2014 John Clark Award

rattiCRISTINA RATTI, PhD is the recipient of the 2014 John Clark Award in recognition of her dedicated contributions to the food engineering profession.  Cristina is originally from Bahia Blanca, Argentina, graduated as a chemical engineer from Universidad Nacional del Sur (Bahia Blanca) and began her graduate studies in food engineering at the same institution under the supervision of Dr Enrique Rotstein and Dr Guillermo Crapiste. She obtained a PhD in chemical engineering in 1991 with her thesis on the “Design of batch air dryers for fruit and vegetable products.” Her three postdoctoral placements were undertaken at three academic institutions in collaboration with Dr Arun Mujumdar (Chemical Engineering, McGill University, Canada) from 1991 to 1993, Dr Vijaya Raghavan (Bioresource Engineering, McGill University) from 1993 to 1995, and Dr Guillermo Crapiste in PLAPIQUI (Chemical Engineering Institute, Bahia Blanca) from 1995 to 1996.In 1996 she joined the Soils and Agri-Food Engineering Department of Université Laval (Québec, Canada) as a professor of food engineering. She is presently a full professor and a member of the Institute of Nutrition and Functional Foods INAF (since 2003). Her research interests have always been related to food dehydration (air drying, freeze-drying, osmotic dehydration) and physicochemical and quality properties of foodstuffs related to drying. She has published numerous scientific manuscripts and contributed to the training of many graduate and undergraduate students on the science of food engineering and dehydration.

2014 Industrial Award

bioterreBIO-TERRE SYSTEMS INC.is the recipient of the 2014 Industrial Award in recognition of the company’s development and commercialization of the innovative low temperature anaerobic digestion technology patented by Agriculture and Agri-Food Canada. The development’s objective is to support and improve the environmental and economic aspects of Canadian agriculture and the Canadian agri-food industry.
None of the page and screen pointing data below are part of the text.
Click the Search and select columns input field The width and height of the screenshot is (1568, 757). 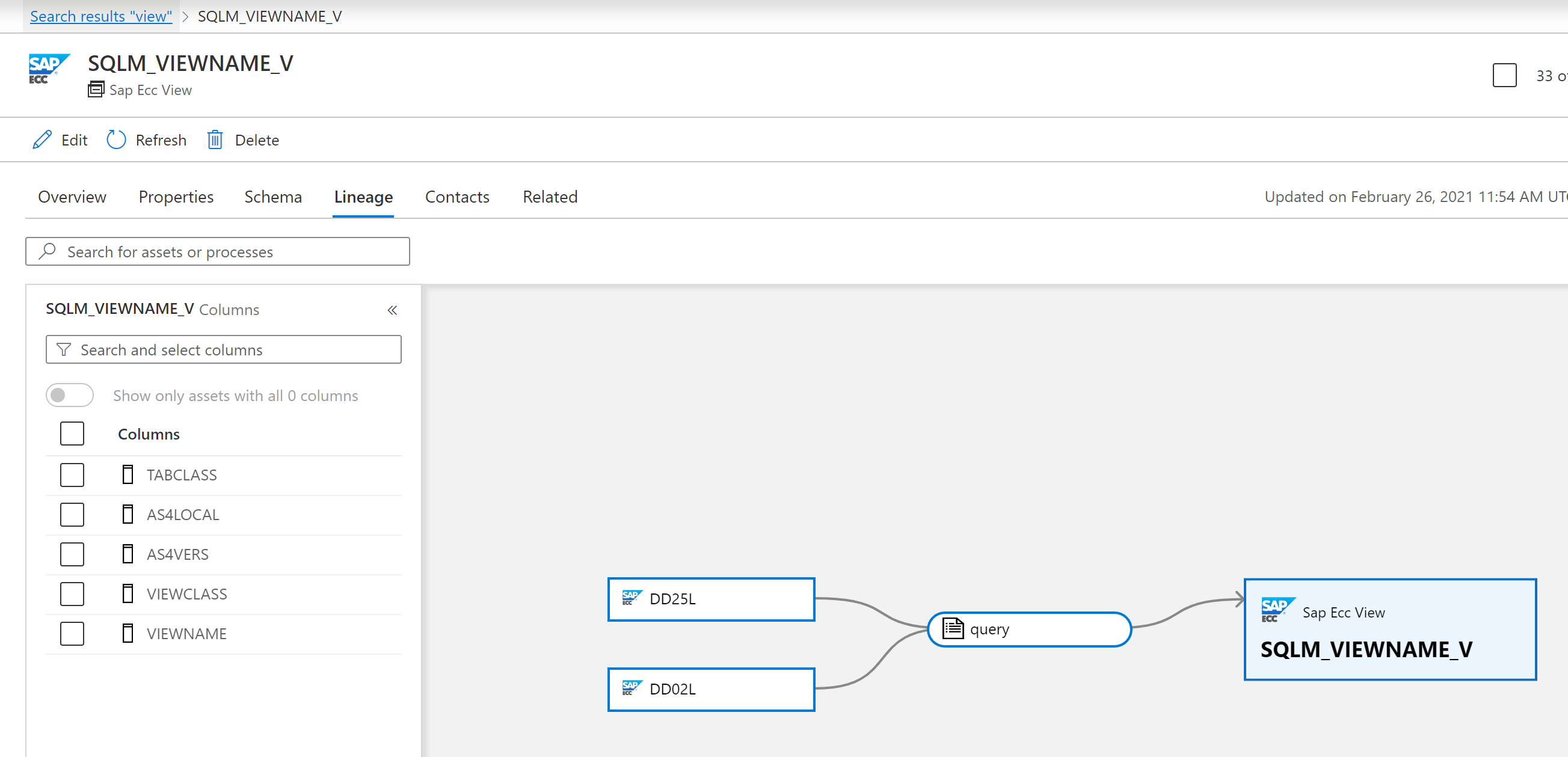coord(224,349)
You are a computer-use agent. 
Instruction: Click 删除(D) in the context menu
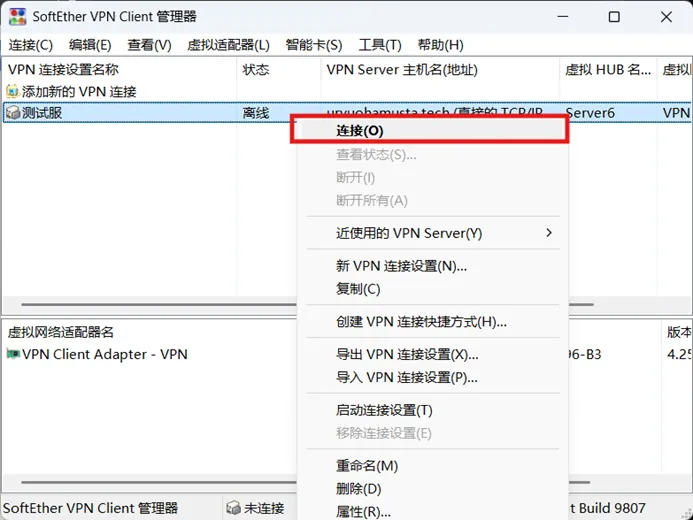tap(359, 489)
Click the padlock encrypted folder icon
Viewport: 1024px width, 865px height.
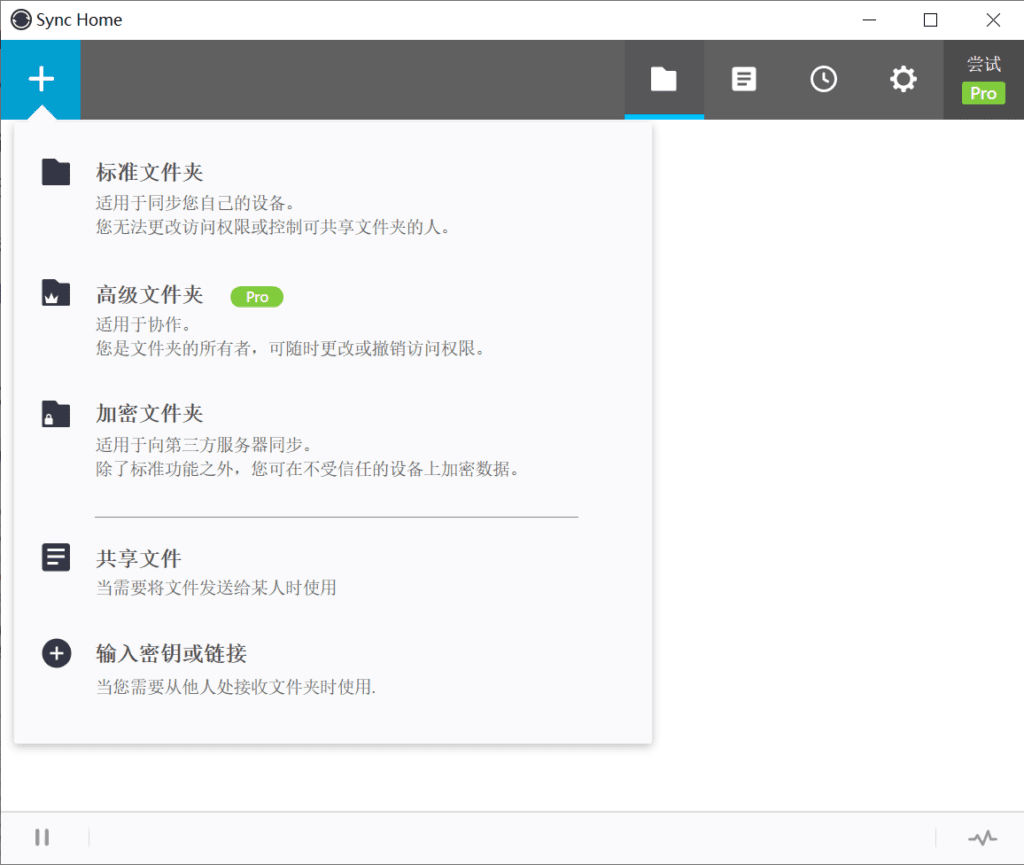pos(56,413)
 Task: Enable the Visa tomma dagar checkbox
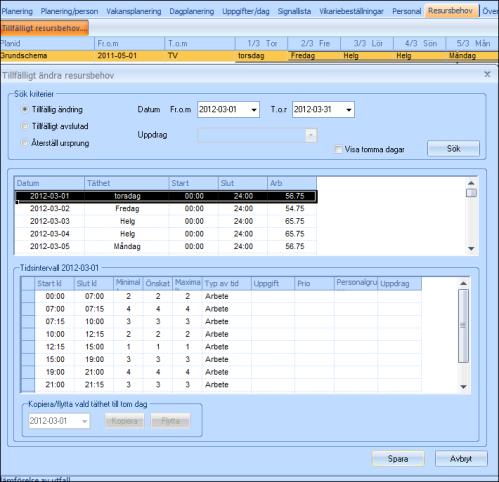(338, 149)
The low temperature anaerobic sequencing batch manure treatment process is very well adapted to the Canadian climate and to the large number of small livestock operations. Being a very stable process and easily adaptable to existing farm operations, the batch treatment process can successfully digest all types of liquid manure produced on the farm. In addition to manure, other organic products produced on the farm or imported from neighboring agri-food industries or municipalities can be digested with this process. This can foster new partnerships between farmers and neighboring agencies or industries. From a sustainable development perspective, the Bio-Terre technology produces large amounts of green energy, reduces greenhouse gas production, produces a high quality, pathogen free and odorless crop fertilizer and potentially sets a high future standard for environmental protection.

The Research and Development work completed by Bio-Terre in the last 10 years, in collaboration with Agriculture and Agri-Food Canada, highlights new applications with huge potential benefits for the Canadian agricultural and agri-food industry.

Bio-Terre is developing the international market and has placed its technology in several projects in the U.S.A. Target markets include large animal production facilities and agri-food industries that produce highly diluted manure or wastewater to which this technology can be well adapted, and small villages where it is possible to convert organic and human waste into a high value, safe, crop fertilizer.